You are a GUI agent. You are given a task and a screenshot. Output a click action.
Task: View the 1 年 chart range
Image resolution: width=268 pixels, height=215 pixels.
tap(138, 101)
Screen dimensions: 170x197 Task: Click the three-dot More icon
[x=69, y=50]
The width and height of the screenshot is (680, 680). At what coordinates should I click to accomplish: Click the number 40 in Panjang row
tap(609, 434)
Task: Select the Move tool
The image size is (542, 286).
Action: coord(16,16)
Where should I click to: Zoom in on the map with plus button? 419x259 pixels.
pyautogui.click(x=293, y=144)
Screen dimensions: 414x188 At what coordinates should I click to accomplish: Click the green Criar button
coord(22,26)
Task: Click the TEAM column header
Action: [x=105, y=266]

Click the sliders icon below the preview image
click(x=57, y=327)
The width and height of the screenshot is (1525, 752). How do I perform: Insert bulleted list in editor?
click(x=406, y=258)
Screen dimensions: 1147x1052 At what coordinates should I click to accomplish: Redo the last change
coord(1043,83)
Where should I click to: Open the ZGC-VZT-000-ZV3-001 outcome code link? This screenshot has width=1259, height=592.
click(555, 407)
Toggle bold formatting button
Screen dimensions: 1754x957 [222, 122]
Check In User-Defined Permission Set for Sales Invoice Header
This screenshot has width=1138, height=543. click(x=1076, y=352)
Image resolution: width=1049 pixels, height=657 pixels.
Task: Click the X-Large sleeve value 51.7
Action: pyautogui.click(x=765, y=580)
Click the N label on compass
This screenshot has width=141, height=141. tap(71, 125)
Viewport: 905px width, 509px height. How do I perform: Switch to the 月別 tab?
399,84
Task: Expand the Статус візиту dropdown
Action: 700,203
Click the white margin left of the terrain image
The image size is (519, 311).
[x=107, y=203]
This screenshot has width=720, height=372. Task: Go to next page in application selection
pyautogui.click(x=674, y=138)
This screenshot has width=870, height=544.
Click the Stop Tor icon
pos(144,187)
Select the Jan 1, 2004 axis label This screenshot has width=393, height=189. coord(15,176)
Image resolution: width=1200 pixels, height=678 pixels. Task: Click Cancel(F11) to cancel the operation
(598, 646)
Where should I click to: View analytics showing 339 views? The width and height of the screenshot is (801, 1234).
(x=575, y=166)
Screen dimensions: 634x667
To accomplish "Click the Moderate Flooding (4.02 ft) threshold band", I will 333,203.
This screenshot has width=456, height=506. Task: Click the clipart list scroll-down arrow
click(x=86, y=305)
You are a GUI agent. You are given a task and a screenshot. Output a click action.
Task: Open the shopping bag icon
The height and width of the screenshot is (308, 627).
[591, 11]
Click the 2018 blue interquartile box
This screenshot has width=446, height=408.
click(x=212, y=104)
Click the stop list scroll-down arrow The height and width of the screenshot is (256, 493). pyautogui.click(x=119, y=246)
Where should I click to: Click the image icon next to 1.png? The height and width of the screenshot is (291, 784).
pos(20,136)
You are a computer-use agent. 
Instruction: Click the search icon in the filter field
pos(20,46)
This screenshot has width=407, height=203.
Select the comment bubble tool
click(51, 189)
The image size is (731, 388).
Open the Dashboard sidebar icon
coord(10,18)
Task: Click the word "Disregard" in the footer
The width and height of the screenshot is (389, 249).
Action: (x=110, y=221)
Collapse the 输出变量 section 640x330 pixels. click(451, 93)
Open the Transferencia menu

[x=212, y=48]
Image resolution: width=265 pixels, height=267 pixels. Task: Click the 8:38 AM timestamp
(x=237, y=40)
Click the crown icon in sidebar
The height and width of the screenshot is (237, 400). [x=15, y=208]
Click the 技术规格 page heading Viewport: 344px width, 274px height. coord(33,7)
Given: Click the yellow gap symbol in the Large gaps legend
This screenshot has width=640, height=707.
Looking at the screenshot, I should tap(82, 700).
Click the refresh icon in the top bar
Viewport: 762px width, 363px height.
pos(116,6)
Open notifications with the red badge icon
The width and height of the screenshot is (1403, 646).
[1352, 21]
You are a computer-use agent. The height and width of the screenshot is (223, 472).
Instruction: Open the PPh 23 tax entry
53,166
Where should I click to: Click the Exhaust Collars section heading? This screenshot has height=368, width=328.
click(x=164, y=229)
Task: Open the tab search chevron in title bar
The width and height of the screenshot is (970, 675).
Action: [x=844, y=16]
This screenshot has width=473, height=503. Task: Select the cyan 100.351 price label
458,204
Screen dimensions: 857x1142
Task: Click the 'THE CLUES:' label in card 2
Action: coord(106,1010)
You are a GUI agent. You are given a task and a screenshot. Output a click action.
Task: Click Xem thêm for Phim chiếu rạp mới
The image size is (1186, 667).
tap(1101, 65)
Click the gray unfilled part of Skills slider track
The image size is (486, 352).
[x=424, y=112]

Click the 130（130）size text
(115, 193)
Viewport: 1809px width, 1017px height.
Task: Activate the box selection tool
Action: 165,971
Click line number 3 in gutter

+ + + +

» Exercise brief
Format every line of the material above as a numbered list, leaving out the blank lines.

» Output for this task
1. You are a GUI agent. You are given a task and a screenshot. Output a click action.
2. Task: View the 1 年 chart range
3. Image resolution: width=268 pixels, height=215 pixels.
4. tap(138, 101)
5. Screen dimensions: 170x197 Task: Click the three-dot More icon
6. [x=69, y=50]
7. The width and height of the screenshot is (680, 680). At what coordinates should I click to accomplish: Click the number 40 in Panjang row
8. tap(609, 434)
9. Task: Select the Move tool
10. The image size is (542, 286).
11. Action: coord(16,16)
12. Where should I click to: Zoom in on the map with plus button? 419x259 pixels.
13. pyautogui.click(x=293, y=144)
14. Screen dimensions: 414x188 At what coordinates should I click to accomplish: Click the green Criar button
15. coord(22,26)
16. Task: Click the TEAM column header
17. Action: [x=105, y=266]
18. Click the sliders icon below the preview image
19. click(x=57, y=327)
20. The width and height of the screenshot is (1525, 752). How do I perform: Insert bulleted list in editor?
21. click(x=406, y=258)
22. Screen dimensions: 1147x1052 At what coordinates should I click to accomplish: Redo the last change
23. coord(1043,83)
24. Where should I click to: Open the ZGC-VZT-000-ZV3-001 outcome code link? This screenshot has width=1259, height=592.
25. click(555, 407)
26. Toggle bold formatting button
27. Screen dimensions: 1754x957 [222, 122]
28. Check In User-Defined Permission Set for Sales Invoice Header
29. This screenshot has width=1138, height=543. click(x=1076, y=352)
30. Image resolution: width=1049 pixels, height=657 pixels.
31. Task: Click the X-Large sleeve value 51.7
32. Action: pyautogui.click(x=765, y=580)
33. Click the N label on compass
34. This screenshot has width=141, height=141. tap(71, 125)
35. Viewport: 905px width, 509px height. How do I perform: Switch to the 月別 tab?
36. 399,84
37. Task: Expand the Статус візиту dropdown
38. Action: 700,203
39. Click the white margin left of the terrain image
40. The image size is (519, 311).
41. [x=107, y=203]
42. This screenshot has width=720, height=372. Task: Go to next page in application selection
43. pyautogui.click(x=674, y=138)
44. This screenshot has width=870, height=544.
45. Click the Stop Tor icon
46. pos(144,187)
47. Select the Jan 1, 2004 axis label This screenshot has width=393, height=189. coord(15,176)
48. Image resolution: width=1200 pixels, height=678 pixels. Task: Click Cancel(F11) to cancel the operation
49. (598, 646)
50. Where should I click to: View analytics showing 339 views? The width and height of the screenshot is (801, 1234).
51. (x=575, y=166)
52. Screen dimensions: 634x667
53. To accomplish "Click the Moderate Flooding (4.02 ft) threshold band", I will 333,203.
54. This screenshot has width=456, height=506. Task: Click the clipart list scroll-down arrow
55. click(x=86, y=305)
56. You are a GUI agent. You are given a task and a screenshot. Output a click action.
57. Task: Open the shopping bag icon
58. The height and width of the screenshot is (308, 627).
59. [591, 11]
60. Click the 2018 blue interquartile box
61. This screenshot has width=446, height=408.
62. click(x=212, y=104)
63. Click the stop list scroll-down arrow The height and width of the screenshot is (256, 493). pyautogui.click(x=119, y=246)
64. Where should I click to: Click the image icon next to 1.png? The height and width of the screenshot is (291, 784).
65. pos(20,136)
66. You are a computer-use agent. 
67. Instruction: Click the search icon in the filter field
68. pos(20,46)
69. This screenshot has width=407, height=203.
70. Select the comment bubble tool
71. click(51, 189)
72. The image size is (731, 388).
73. Open the Dashboard sidebar icon
74. coord(10,18)
75. Task: Click the word "Disregard" in the footer
76. The width and height of the screenshot is (389, 249).
77. Action: (x=110, y=221)
78. Collapse the 输出变量 section 640x330 pixels. click(451, 93)
79. Open the Transferencia menu
80. [x=212, y=48]
81. Image resolution: width=265 pixels, height=267 pixels. Task: Click the 8:38 AM timestamp
82. (x=237, y=40)
83. Click the crown icon in sidebar
84. The height and width of the screenshot is (237, 400). [x=15, y=208]
85. Click the 技术规格 page heading Viewport: 344px width, 274px height. coord(33,7)
86. Given: Click the yellow gap symbol in the Large gaps legend
87. This screenshot has width=640, height=707.
88. Looking at the screenshot, I should tap(82, 700).
89. Click the refresh icon in the top bar
90. Viewport: 762px width, 363px height.
91. pos(116,6)
92. Open notifications with the red badge icon
93. The width and height of the screenshot is (1403, 646).
94. [1352, 21]
95. You are a computer-use agent. The height and width of the screenshot is (223, 472).
96. Instruction: Open the PPh 23 tax entry
97. 53,166
98. Where should I click to: Click the Exhaust Collars section heading? This screenshot has height=368, width=328.
99. click(x=164, y=229)
100. Task: Open the tab search chevron in title bar
101. The width and height of the screenshot is (970, 675).
102. Action: [x=844, y=16]
103. This screenshot has width=473, height=503. Task: Select the cyan 100.351 price label
104. 458,204
105. Screen dimensions: 857x1142
106. Task: Click the 'THE CLUES:' label in card 2
107. Action: coord(106,1010)
108. You are a GUI agent. You are given a task and a screenshot. Output a click action.
109. Task: Click Xem thêm for Phim chiếu rạp mới
110. The image size is (1186, 667).
111. tap(1101, 65)
112. Click the gray unfilled part of Skills slider track
113. The image size is (486, 352).
114. [x=424, y=112]
115. Click the 130（130）size text
116. (115, 193)
117. Viewport: 1809px width, 1017px height.
118. Task: Activate the box selection tool
119. Action: 165,971
120. Click line number 3 in gutter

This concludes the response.